移動連結点Aはピストンピン60の中心軸であり、ピストン31の往復運動に伴って上下方向Z(図13の(B))に沿って移動する。本明細書において、上下方向Zとは、シリンダ32の軸方向中心線(「軸中心」とも呼ぶ)に沿った方向を意味する。移動連結点A,Bは、第1の横方向リンク52の両端の連結点である。移動連結点Bは、縦方向リンク56が支点Rを中心に回動するのに伴って、円弧状の軌跡上を移動する。また、この移動連結点Bは、第2の横方向リンク54の支点Qの上下方向位置Xとほぼ同じ上下方向位置をとるように設定されている。

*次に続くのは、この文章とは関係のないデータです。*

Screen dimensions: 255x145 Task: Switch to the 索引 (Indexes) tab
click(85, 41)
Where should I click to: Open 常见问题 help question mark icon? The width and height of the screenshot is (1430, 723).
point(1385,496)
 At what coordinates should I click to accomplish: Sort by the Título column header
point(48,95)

なお、仮想的に縦方向リンク56の長さを無限大に設定し、移動連結点Bが、支点Qと同一の上下方向位置X上を直線的に移動するようにすれば、移動連結点Aは上下方向Zに沿って完全な直線に近い運動を行う。現実には、縦方向リンク56の長さは有限なので、移動連結点Aは直線運動からわずかにずれた軌跡上を移動する(これについては後述する)。ほぼ完全な直線運動機構は、縦方向リンク56の代わりに、移動連結点Bを直線的に案内するガイド部を採用すれば実現可能であるが、このガイド部と移動連結点Bとの摩擦が増大する。従って、摩擦の低減の観点からは、本実施形態の近似直線機構50の方が完全な直線運動機構よりも好ましい。
第1の横方向リンク52の中間にある移動連結点Mの位置は、以下の関係を満足するように設定されている。
AM×QM=BM2
ここで、AMは連結点A,M間の距離を意味し、QMは連結点Q,M間の距離、BMは連結点B,M間の距離をそれぞれ意味している。

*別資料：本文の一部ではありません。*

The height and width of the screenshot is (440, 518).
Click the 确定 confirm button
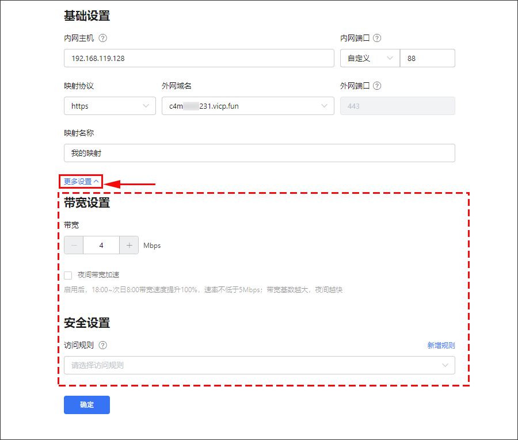pyautogui.click(x=87, y=405)
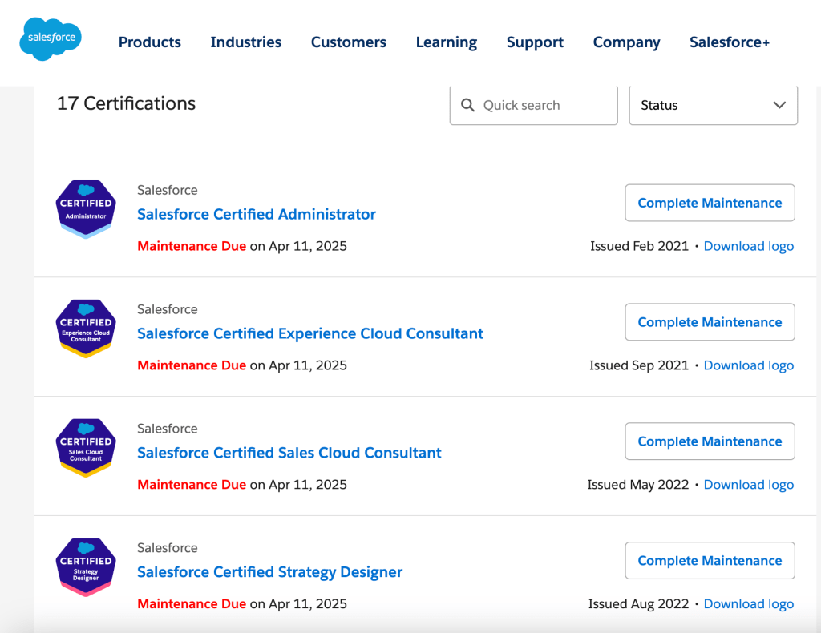Download logo for Certified Administrator
This screenshot has width=821, height=633.
[x=748, y=246]
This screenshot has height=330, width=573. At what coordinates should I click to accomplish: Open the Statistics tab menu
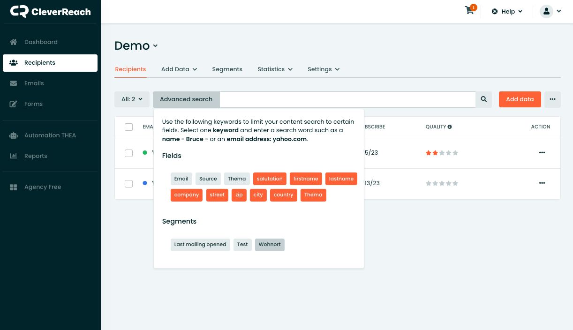coord(275,69)
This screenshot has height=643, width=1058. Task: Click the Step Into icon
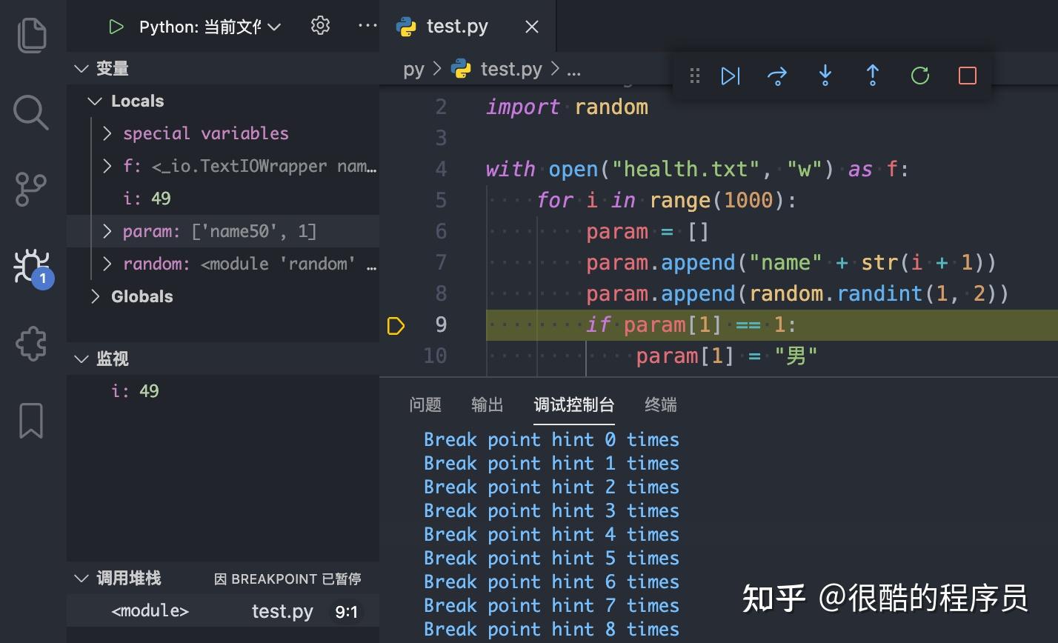point(825,76)
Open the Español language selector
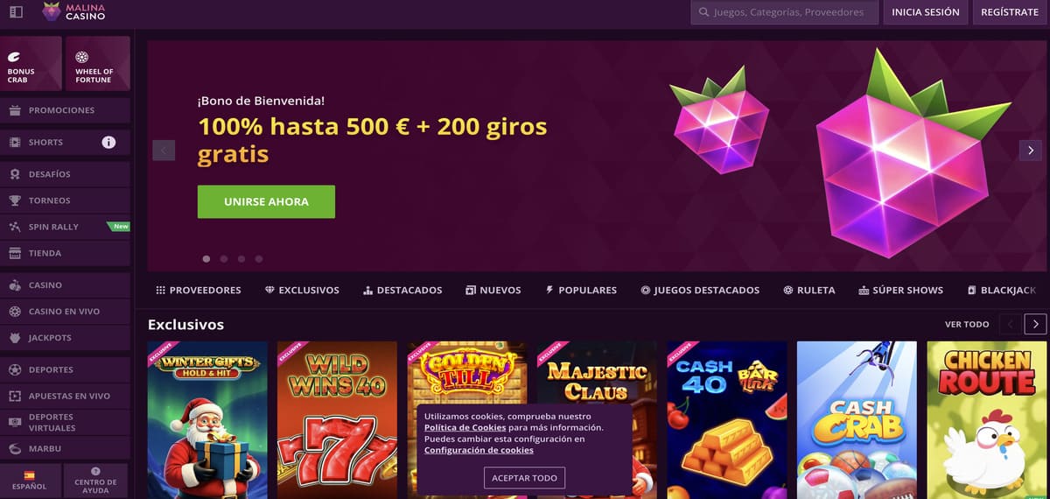The width and height of the screenshot is (1050, 499). tap(31, 481)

図14−1〜図14−4は、ピストン31の移動に伴うピストン・クランク機構の形状変化を示している。近似直線機構50の3つの移動連結点A,B,Mのうちで、移動連結点A,Mはピストン31の移動に伴ってかなり大きく移動するが、縦方向リンク56の上端の移動連結点Bはあまり移動しないことが解る。図14−1には、近似直線機構50の形状変化の程度を示す指標として利用できる2つの角度θ、φが示されている。第1の角度θは、横方向Xから測った第2の横方向リンク54の角度∠MQXである。また、第2の角度φは、上下方向Zからの縦方向リンク56の傾き角で∠BRZである。これらの角度θ,φの値が取る範囲は、移動連結点Aの移動範囲(即ちピストン31のストローク)の設定と、近似直線機構50の各リンクの長さに依存する。

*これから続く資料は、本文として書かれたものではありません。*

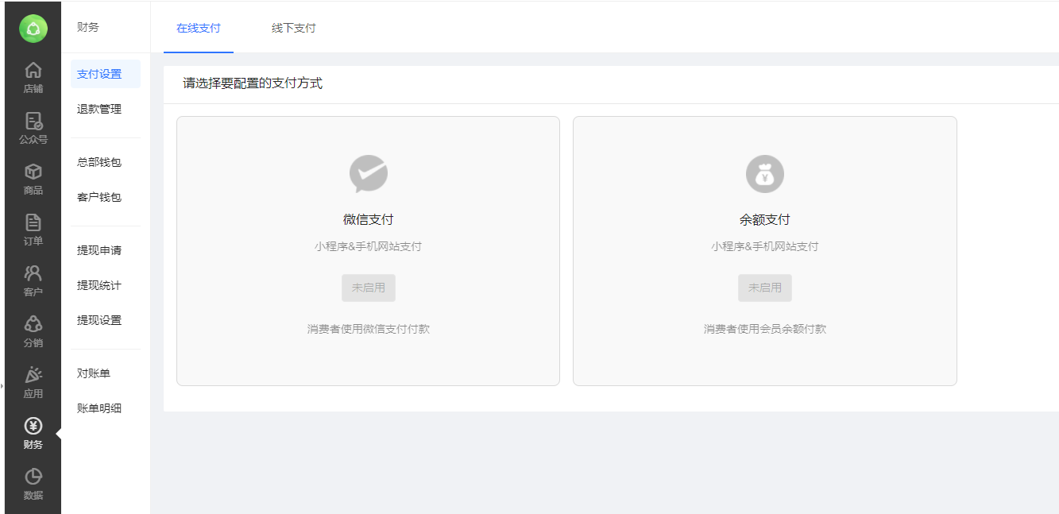Open 总部钱包 in the finance menu

pos(99,163)
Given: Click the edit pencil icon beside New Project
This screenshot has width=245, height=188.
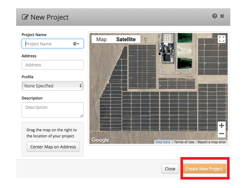Looking at the screenshot, I should (25, 17).
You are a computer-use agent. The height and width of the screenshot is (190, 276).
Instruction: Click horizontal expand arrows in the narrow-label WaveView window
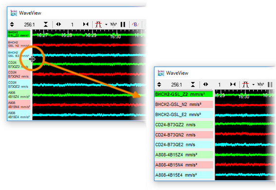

上記のように、ピストン31の下端部とピストン支柱部64の上端部は、ピン67によって互いに回動可能に連結されている。この構成では、ピストン支柱部64の下端の軌跡が直線から多少ずれた場合にも、そのズレが、ピストン31を傾かせる力として働かない(即ち、ピストン支柱部64の下端のズレがピストン31にほとんど影響を与えない)という利点がある。即ち、グラスホッパの機構50の往復運動時に生じる直線運動からのズレを吸収するために、ピストン31とピストン支柱部64とをリジッドにではなく、相対的に移動可能な状態(フリーな状態)で連結する。本実施形態では、一例としてピン67を用いて連結している。また、ピストンとピストン支柱部とが一体に形成されている場合に比べて、ピストンを近似直線機構及びコネクティングロッドと組み付ける作業が容易になるという利点もある。一方、図示はしないが、ピストン支柱部64とピストン31とを一体として構成した場合には、仮に何らかの原因でピストン31がシリンダ32に対して傾きかけた場合にも、ピストン支柱部64が近似直線運動を行うときに、その傾きが矯正されるという利点がある。
図15−1は、本実施形態におけるピストン・クランク機構の具体的な寸法の一例を示す説明図であり、図15−2は、移動連結点Aの軌跡とを示す説明図である。図15−1に示されている寸法は、上述した関係(AM×QM=BM2)を満足していることが解る。図15−2に示されているように、移動連結点Aの軌跡は、近似的な直線部分を含んでおり、この近似的な直線部分がピストン31のストロークの範囲として利用される。このとき、ピストン31のストロークの範囲は、上死点における直線からのズレ量が、下死点における直線からのズレ量よりも小さくなるように設定される。ここで、「直線からのズレ量」の「直線」とは、シリンダ32の軸方向中心線を意味している。図15−2の例では、上死点におけるズレ量は約5μmであり、下死点におけるズレ量は約20μmである。なお、この数値は常温で測定したものである。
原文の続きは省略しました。